== INPUT RECORDS ==

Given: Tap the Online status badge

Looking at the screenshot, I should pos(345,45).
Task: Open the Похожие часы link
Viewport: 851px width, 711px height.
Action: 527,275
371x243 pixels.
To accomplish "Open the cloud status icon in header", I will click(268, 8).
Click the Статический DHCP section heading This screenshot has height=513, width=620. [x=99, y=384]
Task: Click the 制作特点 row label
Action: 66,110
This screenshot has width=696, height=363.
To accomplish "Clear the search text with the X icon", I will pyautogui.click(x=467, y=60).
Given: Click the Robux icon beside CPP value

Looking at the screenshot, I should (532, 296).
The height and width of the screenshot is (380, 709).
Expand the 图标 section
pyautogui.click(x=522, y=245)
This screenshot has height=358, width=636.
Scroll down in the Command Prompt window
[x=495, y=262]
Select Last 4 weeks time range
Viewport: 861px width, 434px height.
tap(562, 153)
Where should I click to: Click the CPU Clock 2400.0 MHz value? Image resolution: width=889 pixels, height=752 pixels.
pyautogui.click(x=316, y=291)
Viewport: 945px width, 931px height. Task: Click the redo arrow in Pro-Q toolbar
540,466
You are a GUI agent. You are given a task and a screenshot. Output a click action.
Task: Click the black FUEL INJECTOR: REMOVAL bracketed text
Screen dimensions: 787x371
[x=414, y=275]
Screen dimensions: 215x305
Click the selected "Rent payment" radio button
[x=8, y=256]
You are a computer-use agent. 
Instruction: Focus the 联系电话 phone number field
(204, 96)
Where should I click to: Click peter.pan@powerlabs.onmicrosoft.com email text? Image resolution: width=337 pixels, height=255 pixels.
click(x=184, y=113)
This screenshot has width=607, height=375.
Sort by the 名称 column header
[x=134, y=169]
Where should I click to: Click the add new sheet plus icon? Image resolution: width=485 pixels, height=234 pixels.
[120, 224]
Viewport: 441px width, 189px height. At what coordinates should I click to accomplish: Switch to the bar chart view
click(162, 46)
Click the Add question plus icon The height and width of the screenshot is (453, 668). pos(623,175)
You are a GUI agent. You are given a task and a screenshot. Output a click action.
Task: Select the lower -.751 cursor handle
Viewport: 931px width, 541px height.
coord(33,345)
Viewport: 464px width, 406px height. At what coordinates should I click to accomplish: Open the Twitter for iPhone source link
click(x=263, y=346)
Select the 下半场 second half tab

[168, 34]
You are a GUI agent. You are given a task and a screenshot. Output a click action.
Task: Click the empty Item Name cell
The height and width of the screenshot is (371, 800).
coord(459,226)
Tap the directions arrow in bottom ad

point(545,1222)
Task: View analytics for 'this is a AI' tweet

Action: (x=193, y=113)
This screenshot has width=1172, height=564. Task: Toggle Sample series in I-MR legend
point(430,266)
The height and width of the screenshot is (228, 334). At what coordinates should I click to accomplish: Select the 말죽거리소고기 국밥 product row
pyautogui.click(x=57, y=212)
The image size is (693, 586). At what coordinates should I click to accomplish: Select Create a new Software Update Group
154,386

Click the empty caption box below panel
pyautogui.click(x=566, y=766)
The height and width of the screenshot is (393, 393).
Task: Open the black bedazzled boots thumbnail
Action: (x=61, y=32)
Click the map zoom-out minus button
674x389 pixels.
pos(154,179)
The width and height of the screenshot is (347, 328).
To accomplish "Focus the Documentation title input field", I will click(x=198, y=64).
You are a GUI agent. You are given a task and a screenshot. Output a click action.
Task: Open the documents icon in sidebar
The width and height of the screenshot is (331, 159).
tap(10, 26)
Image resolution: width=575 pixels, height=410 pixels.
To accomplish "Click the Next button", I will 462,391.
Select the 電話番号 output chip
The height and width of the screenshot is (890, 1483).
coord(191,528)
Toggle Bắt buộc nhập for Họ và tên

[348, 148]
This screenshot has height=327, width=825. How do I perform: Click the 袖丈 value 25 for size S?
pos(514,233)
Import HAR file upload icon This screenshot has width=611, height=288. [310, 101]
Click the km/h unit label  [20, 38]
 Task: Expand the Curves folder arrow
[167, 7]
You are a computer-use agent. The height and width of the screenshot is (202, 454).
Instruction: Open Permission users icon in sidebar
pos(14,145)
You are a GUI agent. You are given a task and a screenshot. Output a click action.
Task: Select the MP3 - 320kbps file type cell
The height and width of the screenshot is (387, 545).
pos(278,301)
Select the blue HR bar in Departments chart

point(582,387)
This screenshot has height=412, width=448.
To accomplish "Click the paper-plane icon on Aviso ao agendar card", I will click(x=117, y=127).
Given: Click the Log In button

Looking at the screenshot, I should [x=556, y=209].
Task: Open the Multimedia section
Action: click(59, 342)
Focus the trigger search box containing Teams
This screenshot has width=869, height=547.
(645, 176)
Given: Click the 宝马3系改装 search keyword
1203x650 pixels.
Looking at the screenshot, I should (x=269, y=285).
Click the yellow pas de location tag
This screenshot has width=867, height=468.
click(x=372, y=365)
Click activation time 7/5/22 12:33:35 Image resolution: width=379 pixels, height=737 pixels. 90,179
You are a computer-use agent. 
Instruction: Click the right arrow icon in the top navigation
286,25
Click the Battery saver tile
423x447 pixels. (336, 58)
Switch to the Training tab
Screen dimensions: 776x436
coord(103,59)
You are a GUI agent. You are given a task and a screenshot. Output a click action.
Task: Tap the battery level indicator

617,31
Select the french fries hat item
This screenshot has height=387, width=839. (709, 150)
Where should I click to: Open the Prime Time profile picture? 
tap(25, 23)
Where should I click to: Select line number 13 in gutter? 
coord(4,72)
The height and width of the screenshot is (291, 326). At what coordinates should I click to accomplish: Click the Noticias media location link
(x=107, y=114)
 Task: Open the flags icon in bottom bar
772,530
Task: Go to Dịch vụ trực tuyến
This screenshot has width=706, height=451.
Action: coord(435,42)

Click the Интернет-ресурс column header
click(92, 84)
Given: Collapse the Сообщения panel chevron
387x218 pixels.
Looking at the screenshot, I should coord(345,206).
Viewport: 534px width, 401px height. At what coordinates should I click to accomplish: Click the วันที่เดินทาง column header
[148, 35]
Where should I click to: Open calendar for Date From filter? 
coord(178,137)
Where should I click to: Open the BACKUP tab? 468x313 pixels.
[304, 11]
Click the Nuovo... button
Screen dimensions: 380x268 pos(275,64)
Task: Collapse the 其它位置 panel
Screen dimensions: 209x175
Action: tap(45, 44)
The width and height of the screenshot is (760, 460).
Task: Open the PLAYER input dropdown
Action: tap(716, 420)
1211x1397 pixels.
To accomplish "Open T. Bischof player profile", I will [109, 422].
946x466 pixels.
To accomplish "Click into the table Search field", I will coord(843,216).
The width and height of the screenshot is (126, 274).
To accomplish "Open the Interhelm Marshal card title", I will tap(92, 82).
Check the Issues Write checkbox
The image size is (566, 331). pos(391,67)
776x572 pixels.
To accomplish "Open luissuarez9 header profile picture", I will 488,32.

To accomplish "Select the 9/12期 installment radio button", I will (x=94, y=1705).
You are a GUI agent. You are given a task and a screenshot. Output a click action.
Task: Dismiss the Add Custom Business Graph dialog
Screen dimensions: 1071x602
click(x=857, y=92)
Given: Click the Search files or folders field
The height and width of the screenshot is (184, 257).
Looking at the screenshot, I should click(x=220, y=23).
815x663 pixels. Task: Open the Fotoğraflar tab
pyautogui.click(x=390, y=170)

===

WORK INSTRUCTIONS: Set down, exactly as they appear, the lines above from the first one to the line that holds "Select Last 4 weeks time range", both included, please, and no others.

SOLUTION FOR THIS PROBLEM:
Given: Tap the Online status badge

Looking at the screenshot, I should pos(345,45).
Task: Open the Похожие часы link
Viewport: 851px width, 711px height.
Action: 527,275
371x243 pixels.
To accomplish "Open the cloud status icon in header", I will click(268, 8).
Click the Статический DHCP section heading This screenshot has height=513, width=620. [x=99, y=384]
Task: Click the 制作特点 row label
Action: 66,110
This screenshot has width=696, height=363.
To accomplish "Clear the search text with the X icon", I will pyautogui.click(x=467, y=60).
Given: Click the Robux icon beside CPP value

Looking at the screenshot, I should (532, 296).
The height and width of the screenshot is (380, 709).
Expand the 图标 section
pyautogui.click(x=522, y=245)
This screenshot has height=358, width=636.
Scroll down in the Command Prompt window
[x=495, y=262]
Select Last 4 weeks time range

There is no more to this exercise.